Dáil debates

Wednesday, 20 June 2018

Ceisteanna - Questions (Resumed)

Northern Ireland

1:30 pm

Photo of Leo VaradkarLeo Varadkar (Dublin West, Fine Gael) | Oireachtas source

While I understand the terrible personal experience and the trauma that former Senator Cahill was put through, and I understand where the Stack family is coming from, Féile an Phobail is really not a Sinn Féin event, it is a community event in west Belfast. There are many Sinn Féin supporters involved in it. This is a part of Northern Ireland where Sinn Féin wins five out of six seats. Quite frankly, nothing is going to happen in west Belfast without having some people there who have a history or background in Sinn Féin or the republican movement. It is my view that one does not boycott an entire community because it happens to vote for or support a party one does not agree with. My policy is always one of engagement not one of boycotts or no platform. That is one of the reasons I was very honoured to have been invited to attend the launch.

The event was set up in what was a very dark time in west Belfast when Belfast was a very difficult city to live in, very different to what it is now. When it was set up it gave people, in particular young people and children, a little bit of light in their lives during the summer and a little bit of hope. I do not think that is a bad thing. Other people who have attended in the past include Arlene Foster, Michael Moore, Noam Chomsky, Reg Empey and Mary McAleese. I cannot attend because I am not available the week it is on, but if the opportunity arises in future years I would like to be able to attend some of the events. I really do not think that launching an event is an endorsement of the entire programme. People launch film festivals, theatre festivals and art exhibitions. That does not mean they are endorsing everything on the programme or every piece of art that is being displayed. I think that is a very narrow-minded view. It is almost the kind of view one would have heard from Archbishop McQuaid or extreme Catholics in the past, that even to attend an event or launch an event implies an endorsement. It is a form of censorship and backward thinking that I do not share. It is the new version of that kind of extremism that existed in the past. The shoe is on the other foot so often when it comes to matters like this.

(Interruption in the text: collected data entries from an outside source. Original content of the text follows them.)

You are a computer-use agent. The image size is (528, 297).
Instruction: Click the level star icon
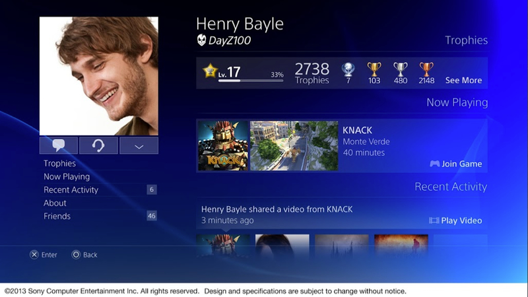coord(210,71)
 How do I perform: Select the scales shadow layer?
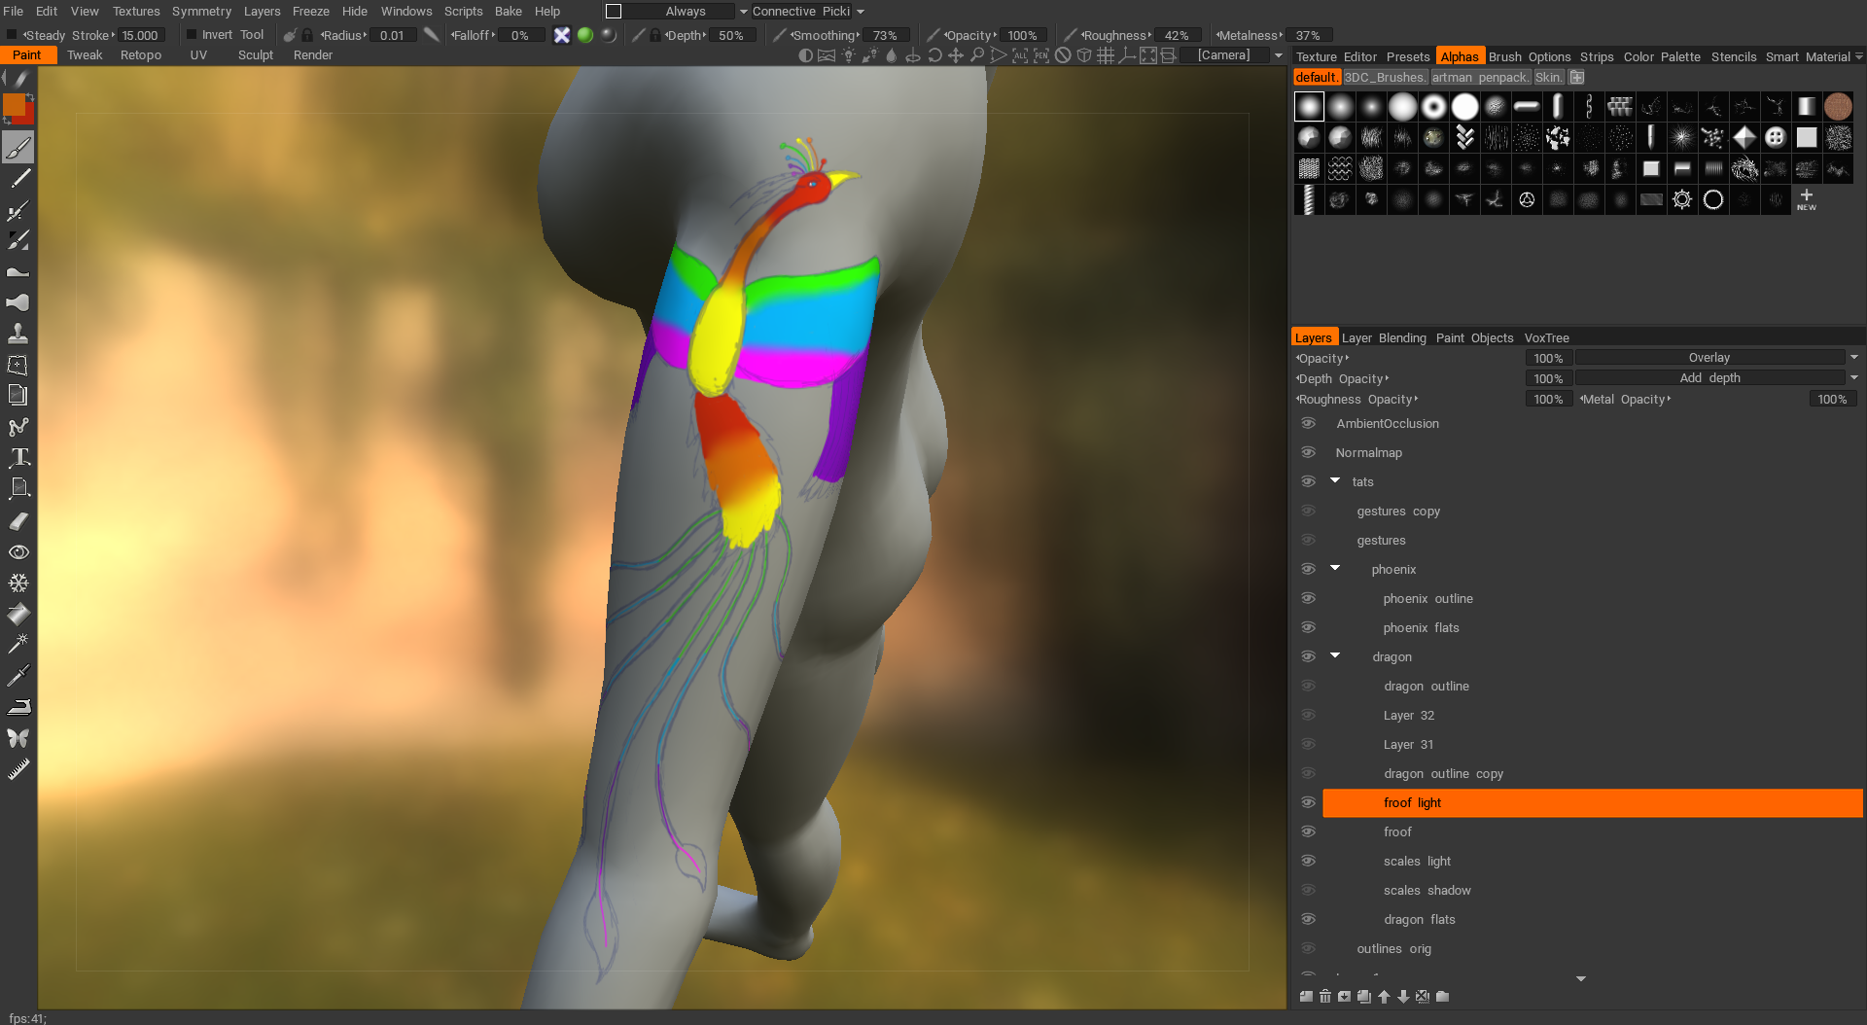click(x=1427, y=890)
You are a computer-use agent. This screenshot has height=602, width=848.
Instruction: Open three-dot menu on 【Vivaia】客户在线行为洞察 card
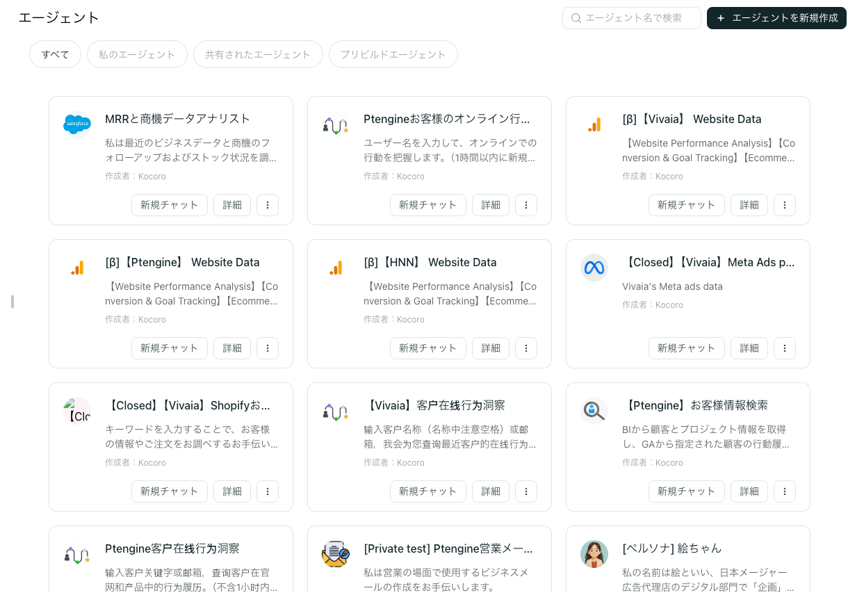point(526,491)
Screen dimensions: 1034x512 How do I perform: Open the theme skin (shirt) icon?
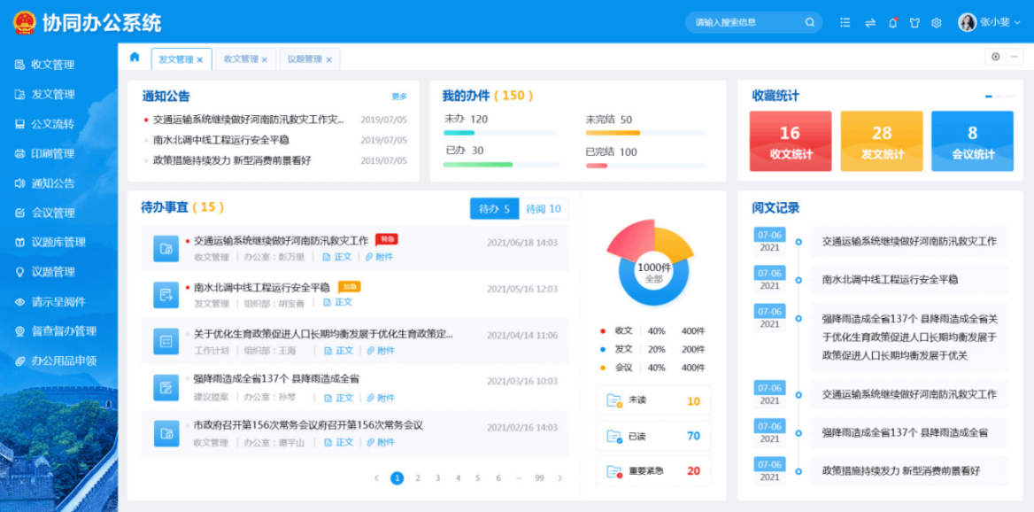[914, 23]
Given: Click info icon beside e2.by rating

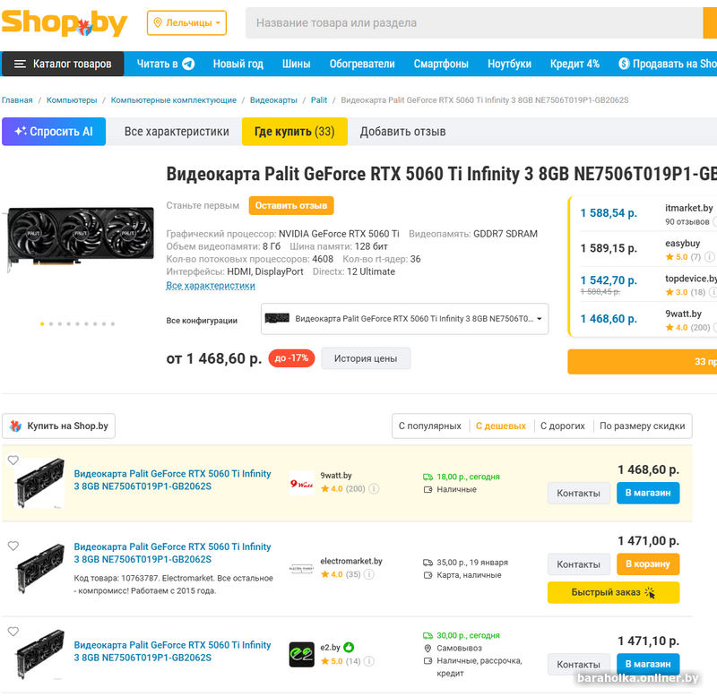Looking at the screenshot, I should click(x=368, y=661).
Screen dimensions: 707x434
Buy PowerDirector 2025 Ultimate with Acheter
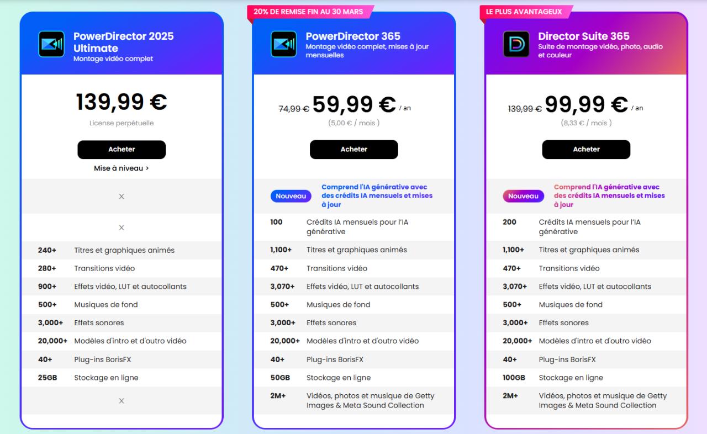122,150
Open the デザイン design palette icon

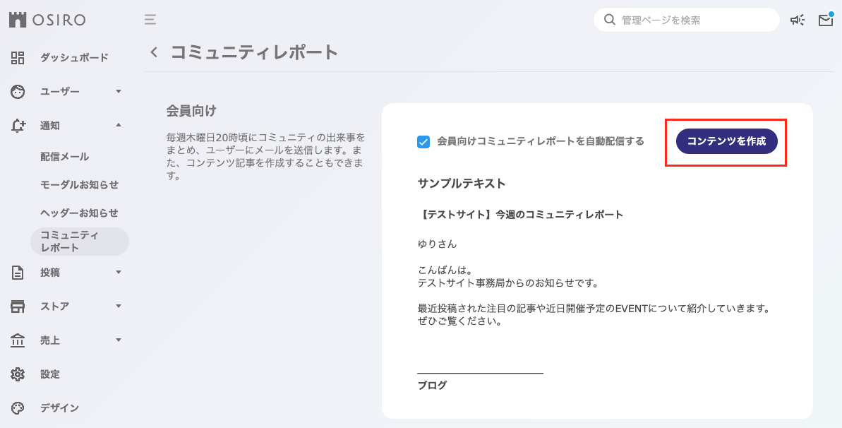click(18, 408)
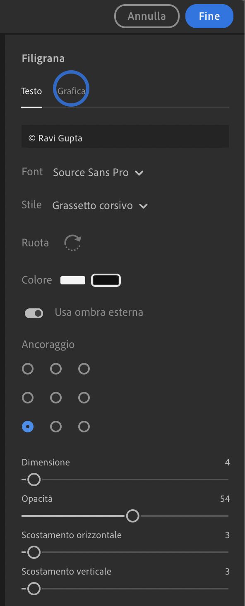Viewport: 245px width, 606px height.
Task: Click the Opacità slider handle
Action: [x=133, y=516]
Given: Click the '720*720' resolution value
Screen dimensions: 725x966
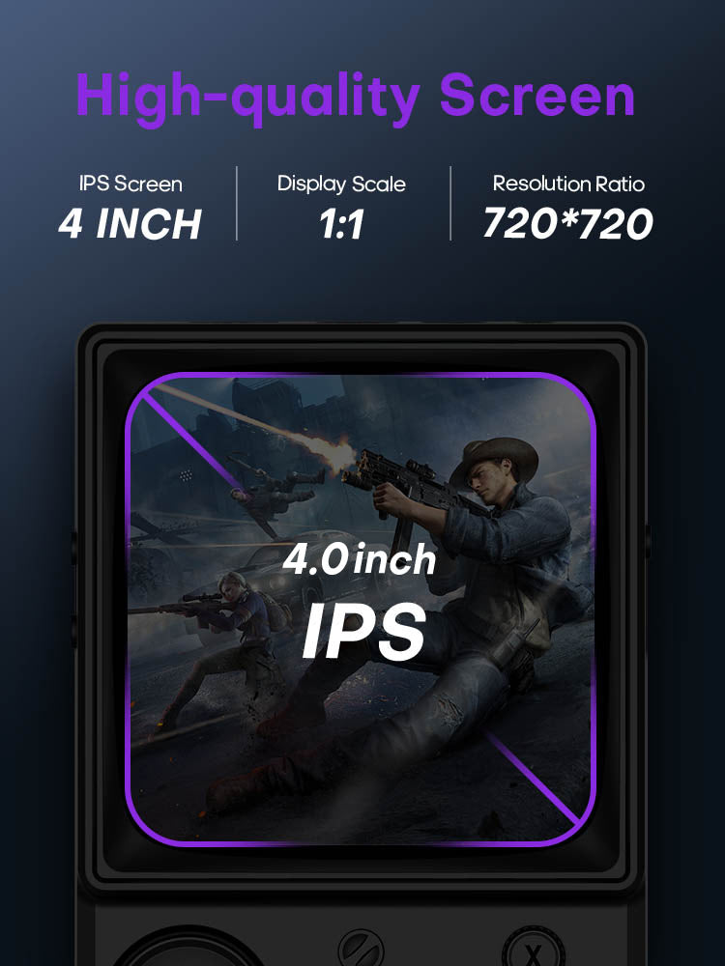Looking at the screenshot, I should [567, 222].
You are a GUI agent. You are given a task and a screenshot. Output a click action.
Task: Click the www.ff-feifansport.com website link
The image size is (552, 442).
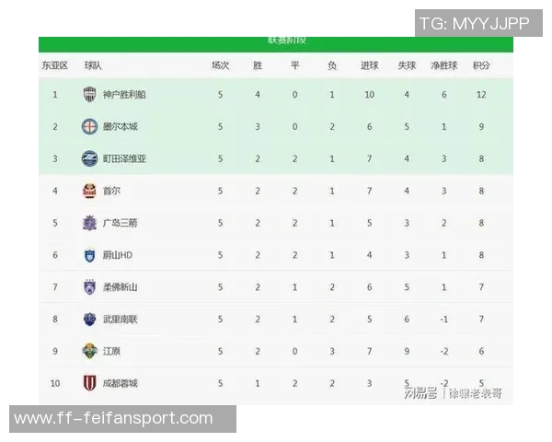pyautogui.click(x=113, y=419)
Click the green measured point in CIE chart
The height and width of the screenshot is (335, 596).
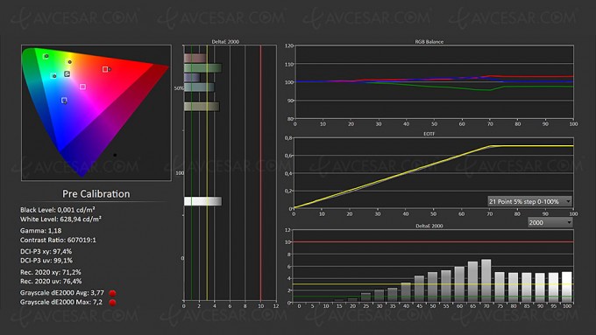46,56
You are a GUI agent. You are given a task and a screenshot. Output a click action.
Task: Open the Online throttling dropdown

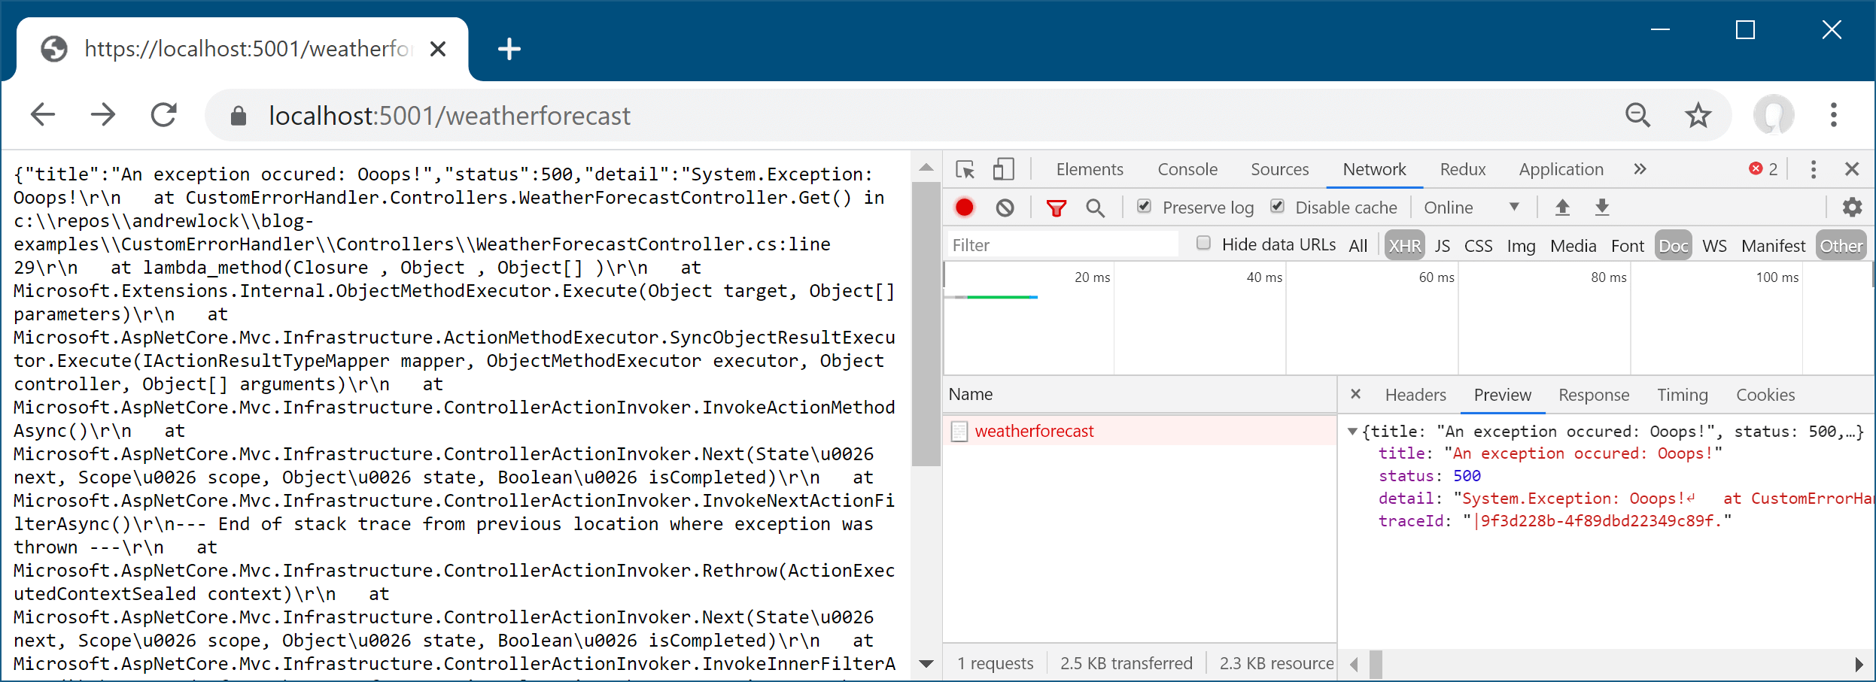(x=1471, y=208)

In terms of tectonic plates, Deputy Howlin is absolutely right - tectonic plates do shift slowly and also quickly. That is the nature of tectonic plates, but I did not say anything about tectonic plates on my visit at all. I did say that I was opposed to a Border poll and that I think it is a bad idea at this time and for the foreseeable future. First, I think it would be defeated, and all the polling indicates that. I also think it would be divisive and now is not a time when we need further division in Northern Ireland. I also think in particular it would send out the wrong message at this time of Brexit when all the time the Government is saying to the unionist parties and the unionist community that we have no hidden agenda when it comes to Brexit. All we want out of Brexit is that we retain the relationships that we have currently, namely, that there is no hard border, that citizens’ rights are protected and that we do not see Brexit as an opportunity to change the constitutional status of Northern Ireland. We are not going to try to take advantage of Brexit or exploit it to bring about a united Ireland any faster than the people of Northern Ireland want it. That is why we need to be very careful about these types of things.

The same thing would apply to the suggestion of a forum on the issue. In principle, the idea of a forum on what a united Ireland might look like in the future sounds attractive. We could have a discussion with civic society and political parties on what that might look like but the difficulty is that I feel, in particular at this time, when people are talking about border polls and Brexit that the vast majority of people who feel themselves to be British - the vast majority of unionist people - would not participate in that and then it would be seen as a pan-nationalist gathering or front.